Padre João Medeiros Filho
“O êxtase poético é o experimento de uma realidade anterior a ti. Ela te observa e te ama. Isto é sagrado. É de Deus”. São conhecidas estas palavras inspiradas de Adélia Prado. A escritora mineira é uma das vozes que toca o coração de muitos. As frases supracitadas exprimem a força latente da poesia. Nesta, quando os conceitos não conseguem manifestar o que se sente, a metáfora salva, tornando-se o seu regaço e alcançando, de fato, aquilo que é belo, revelando a essência do real, transpirando deslumbramento e harmonia. Além de toda conceituação lógica ou racional, o poema comunica a experiência daquilo que nos escapa e nossa linguagem cotidiana não dá conta de expressar. Santa Teresa d´Ávila afirmava que “a vivência poética é uma experiência mística, de límpido deslumbramento e encanto.
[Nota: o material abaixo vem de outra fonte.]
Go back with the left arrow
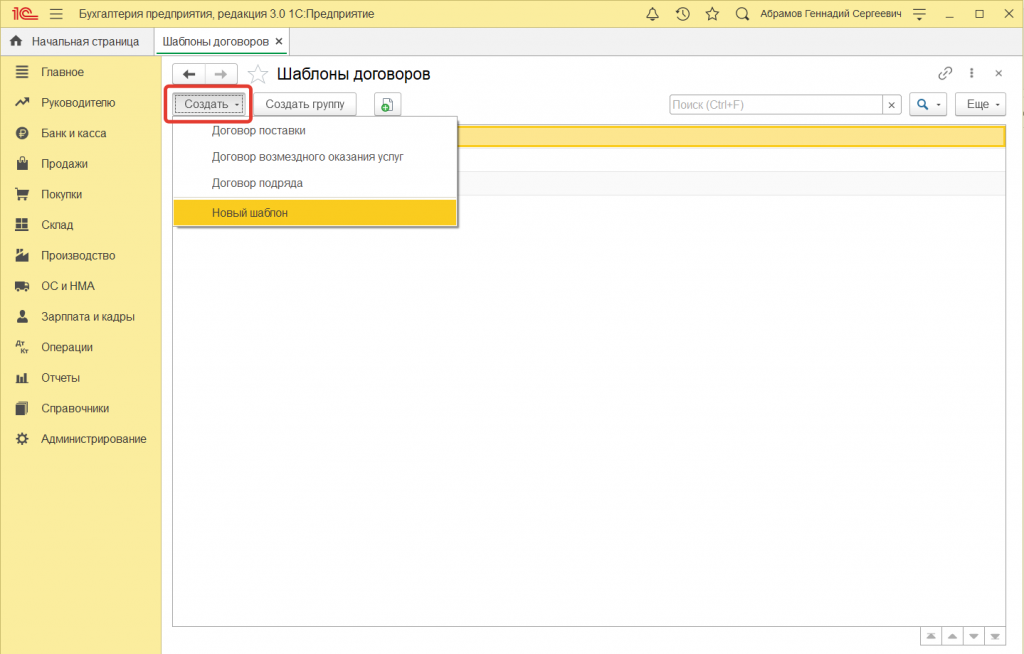1024x654 pixels. click(x=189, y=74)
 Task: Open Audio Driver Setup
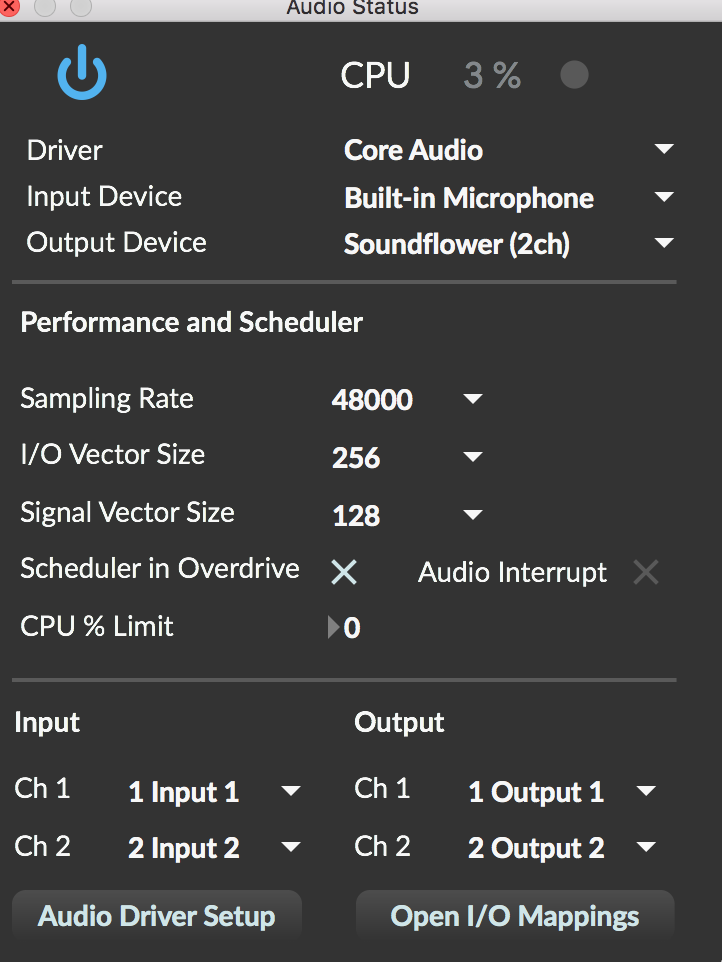pos(157,917)
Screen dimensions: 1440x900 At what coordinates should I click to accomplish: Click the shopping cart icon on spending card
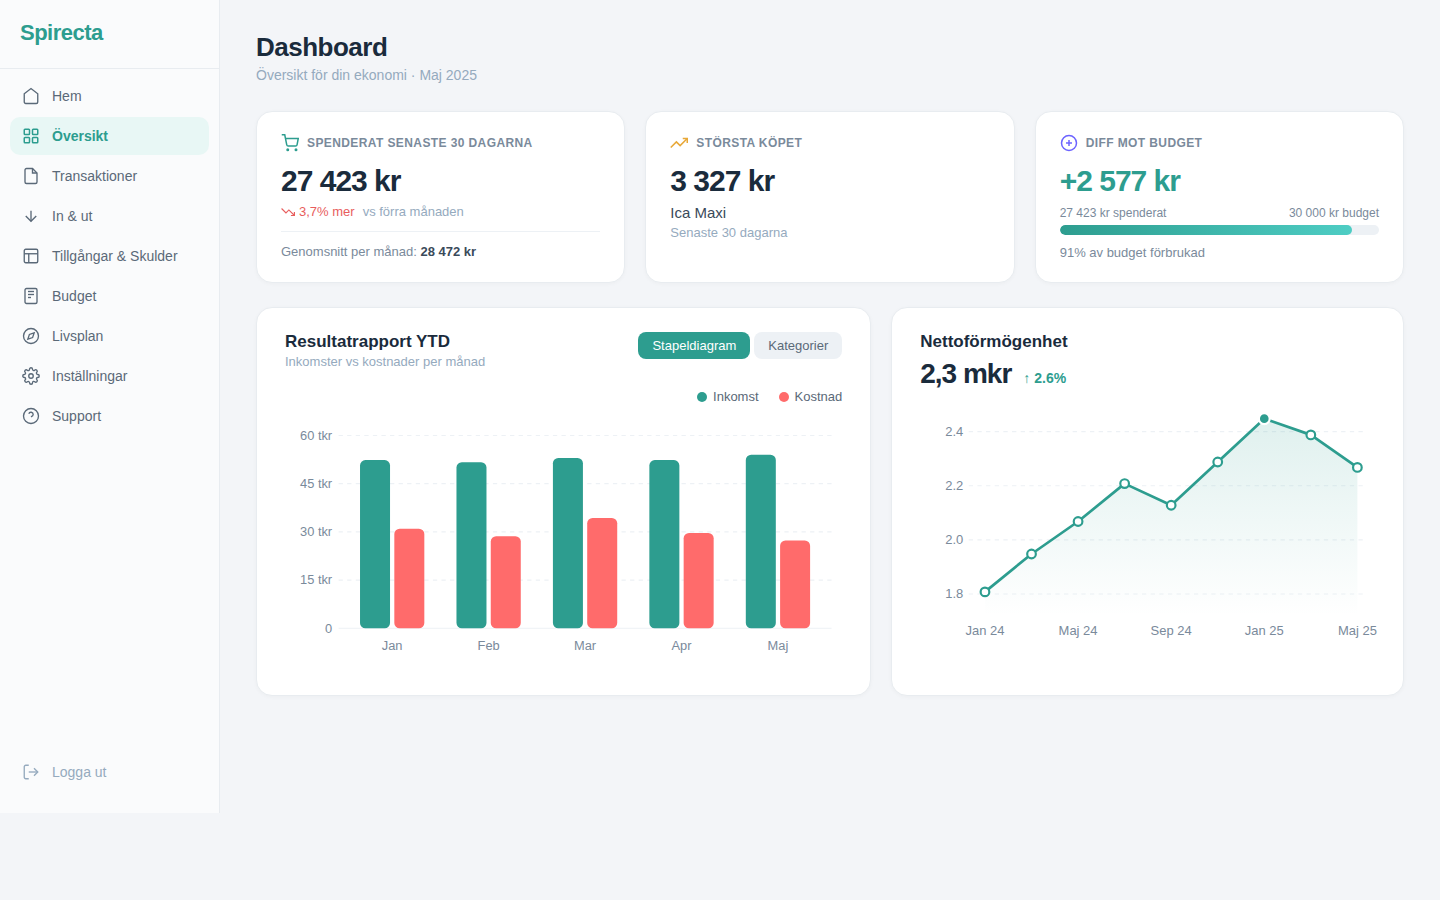tap(290, 143)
E isso não é ser de outro mundo. É ver este mundo iluminado pela beleza”.
O instante poético é uma revelação que nos conduz ao sagrado. Por meio dele, a realidade mostra-se no cotidiano da existência, como uma surpresa que nos seduz e faz ver, além do trivial e do imediato. Tal experiência encontra também expressão na arte. Porém, a poesia paira em toda obra artística, despertando em nós uma sede do transcendente e do infinito.
A poesia reveste-se de uma vitalidade mística. Não porque trate desse tema ou fale sobre Deus, mas por gerar em nós um sentimento transcendental. Encanto e enlevo são duas de suas dimensões religiosas e espirituais. Não se trata de afirmar que ela seja ou deva ser confessional ou esteja a serviço das religiões. Cumpre-lhe servir sempre à beleza, pois é sua manifestação em nosso cotidiano. E quem a percebe, está em comunhão com o sagrado. Ela é uma das faces visíveis de Deus, a qual nos salva de nós mesmos e da dureza da vida. Sabiamente, Dostoievski dissera que “só a beleza nos salvará e a ternura redimirá o mundo”. E, na mesma esteira, Adélia Prado proclama, quase teologicamente: “fora do poema não há salvação”.
Alcançar a transcendência é algo que nos caracteriza, entre outras coisas, como criaturas humanas. Somos seres para além de nós mesmos. Isso torna-nos religiosos, abertos para Aquele que nos ultrapassa e, num sem fim de possibilidades de nomeação, comumente, é chamado Deus. A poesia é liame que nos leva a contemplar o Absoluto e o Eterno. É, portanto, intrínseca e radicalmente algo religioso, seja confessional ou não. Para os que têm fé, a vivência poética extrapola nossas expressões comuns. É o saber e o sabor de Deus. “A borboleta pousada ou é Deus ou é nada”, poetizou Paul Claudel.
A poesia tem uma relação íntima com a espiritualidade. Ambas são nomes do êxtase diante do Inefável, que nos arrebata. Elas se expressam por meio de símbolos, parábolas ou alegorias, isto é, buscando revelar aquilo que a linguagem corriqueira não alcança. O mundo tem fome de beleza e os poetas são diáconos desse pão sagrado, verdadeiros profetas que anunciam a salvação, mesmo entre os escombros do sofrimento, da dor e da morte. Estar atento à revelação do que encanta, é missão do poeta. Ser sempre mais, para além de si mesmo é igualmente sua vocação!
Deus é também Poesia, não obstante sua invisibilidade presencial. Impossível não o sentir. Quem poderá ver o Criador? Este é como o vento. Pode-se senti-lo na pele, ouve-se a sua voz nas folhas das árvores e seu assobio nas gretas das portas. Mas não se sabe de onde vem, nem para onde vai. Na flauta, o vento se converte em pura melodia. Não há como detê-lo. Entretanto, as religiões tentam enclausurar Deus em lugares que denominam templos e igrejas. E, se Ele está fechado e isolado numa casa, ficará ausente do resto do mundo? Para Mário Quintana, “a poesia purifica a alma e um belo poema sempre leva a Deus”! A lágrima se evapora, o sorriso se abre, a flor desabrocha, enquanto a poesia e a oração aproximam a criatura de seu Criador!